#### DATASET ####

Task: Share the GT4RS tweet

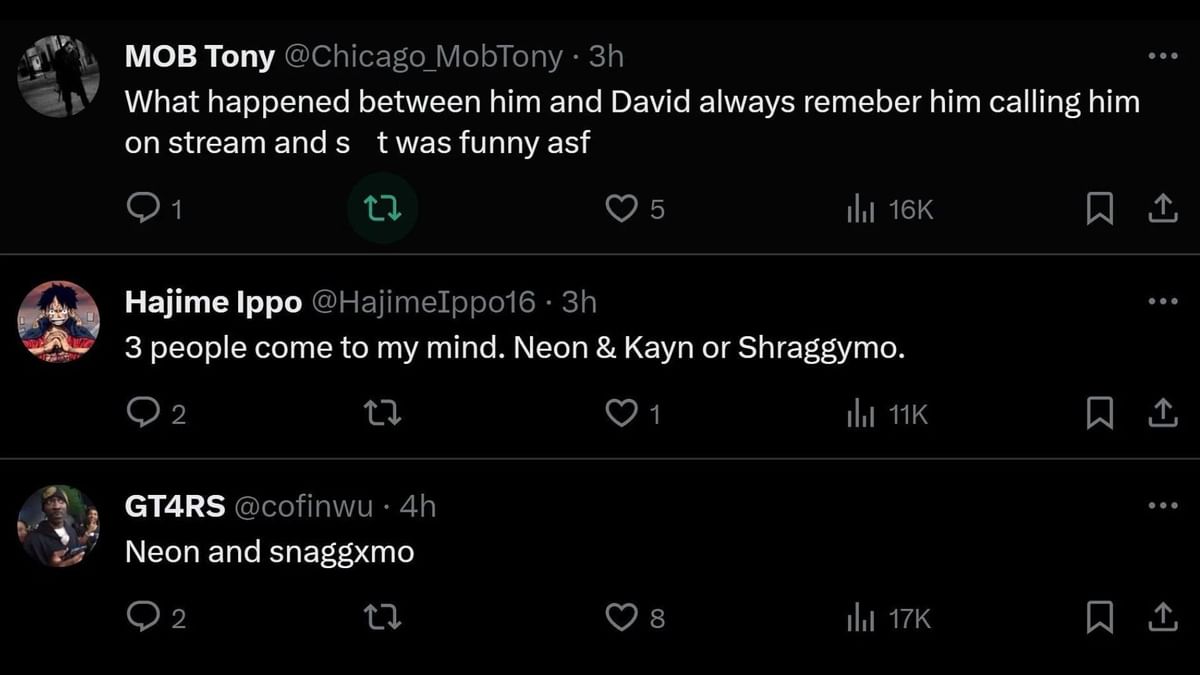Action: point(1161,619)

####
#### DATASET ####

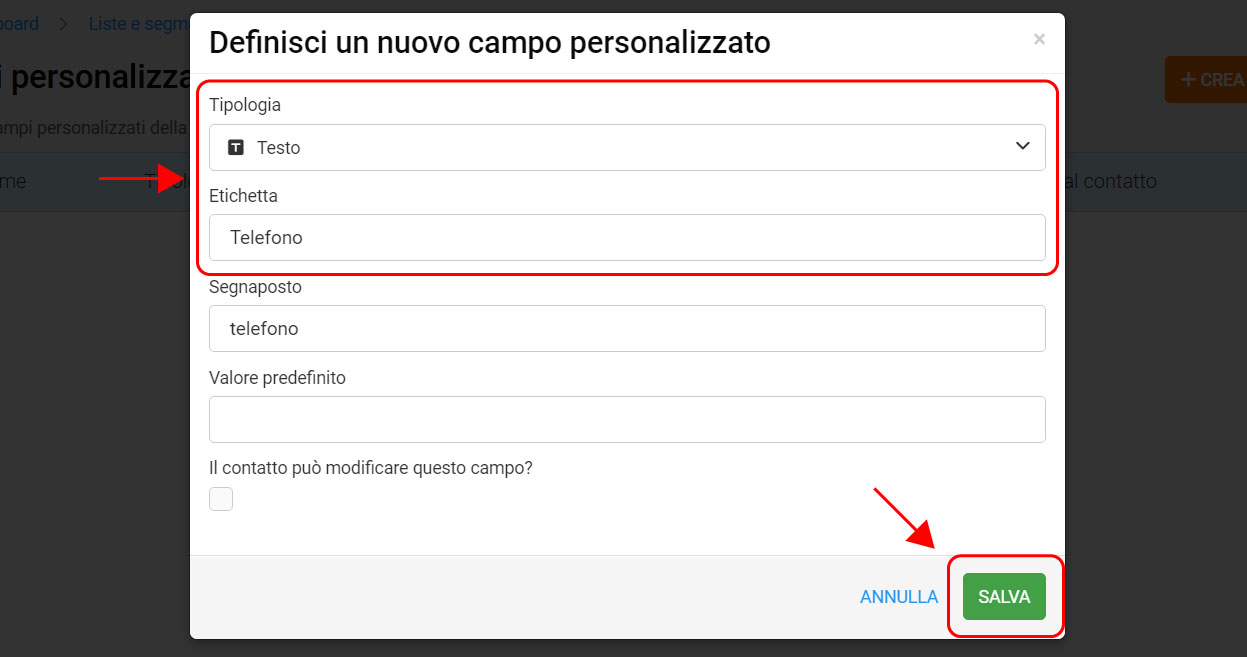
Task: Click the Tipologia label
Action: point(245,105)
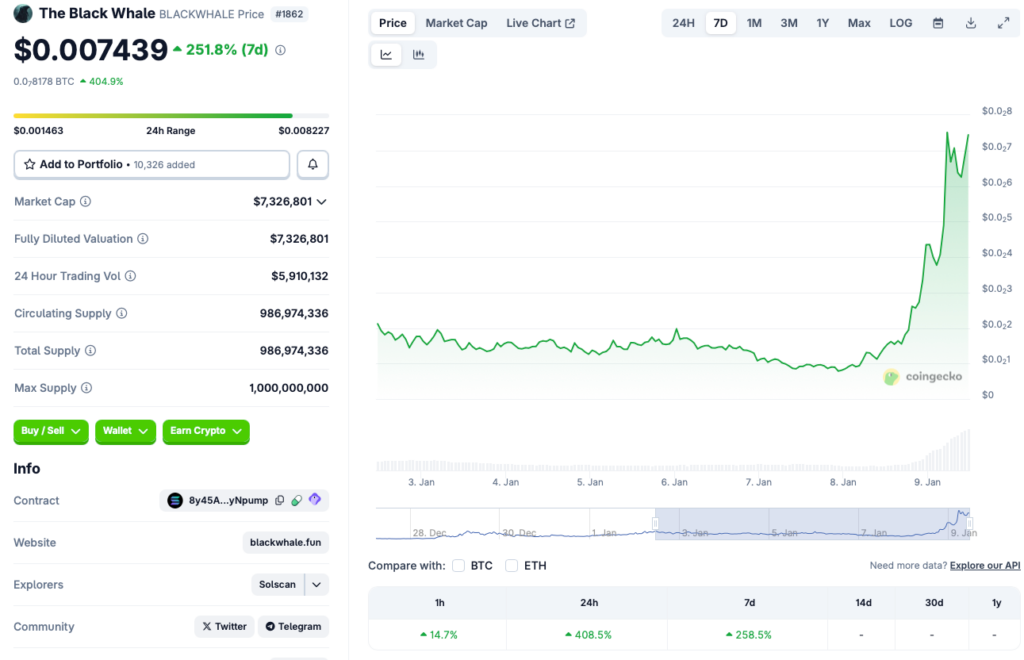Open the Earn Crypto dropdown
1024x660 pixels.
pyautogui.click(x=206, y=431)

####
#### DATASET ####

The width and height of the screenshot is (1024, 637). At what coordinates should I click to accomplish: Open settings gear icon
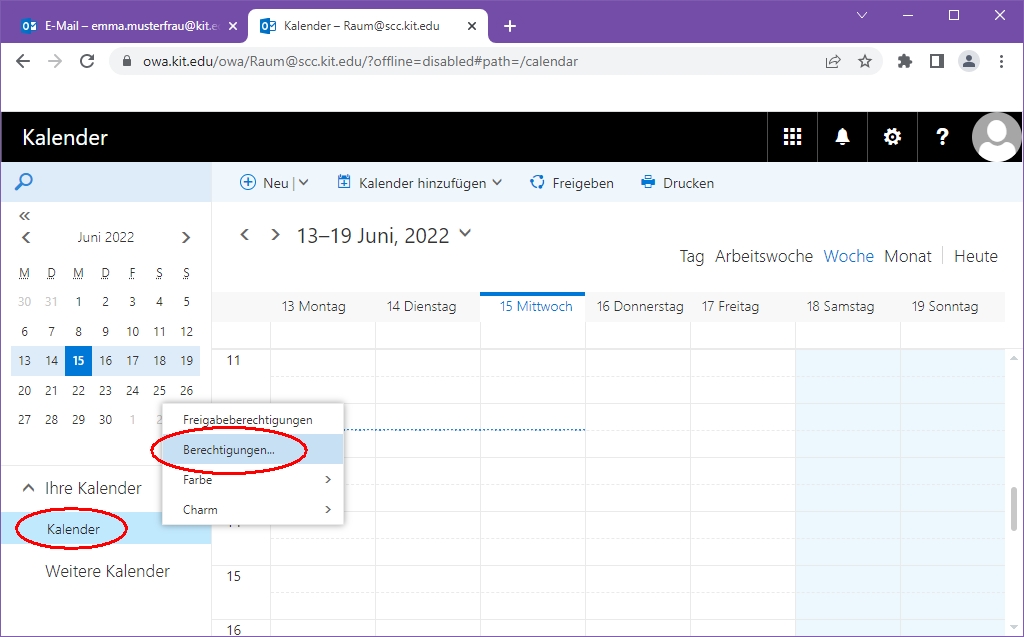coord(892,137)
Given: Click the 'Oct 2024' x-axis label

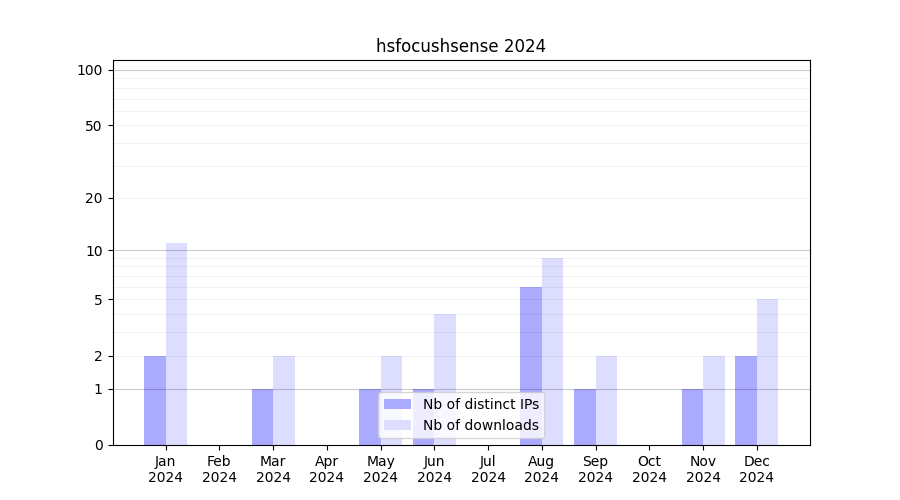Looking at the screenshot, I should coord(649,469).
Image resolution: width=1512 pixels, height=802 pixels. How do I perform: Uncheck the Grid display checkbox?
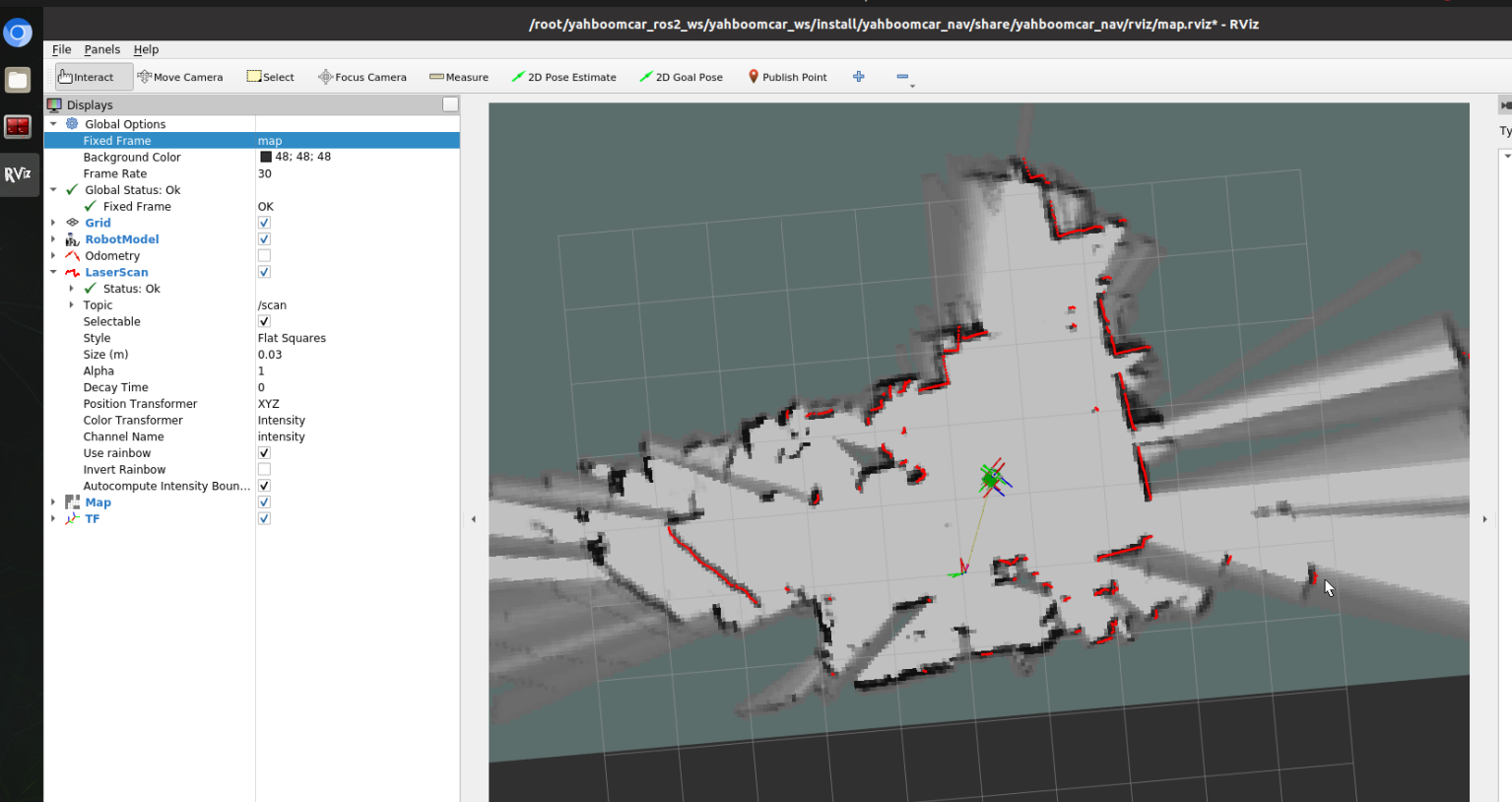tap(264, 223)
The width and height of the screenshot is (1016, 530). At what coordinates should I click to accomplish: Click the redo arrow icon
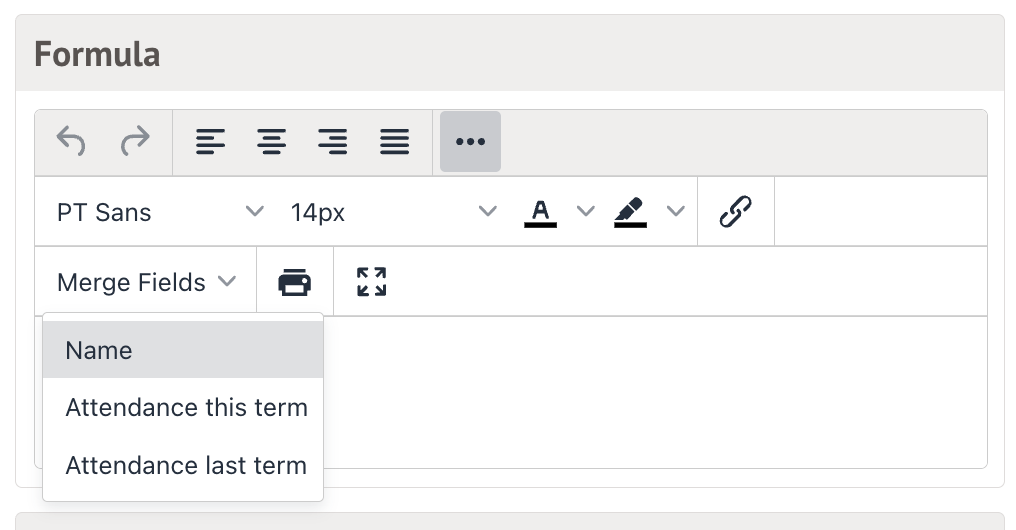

####

§ AIM OF THE EXERCISE
Go to the line above that has "Image resolution: width=1512" and copy exactly from there down to the line that has "The width and height of the screenshot is (1016, 530).", both included. Leave the pictures out.

§ TASK ANSWER
Image resolution: width=1512 pixels, height=802 pixels. How do I perform: Uncheck the Grid display checkbox?
tap(264, 223)
The width and height of the screenshot is (1016, 530). At what coordinates should I click to accomplish: Click the redo arrow icon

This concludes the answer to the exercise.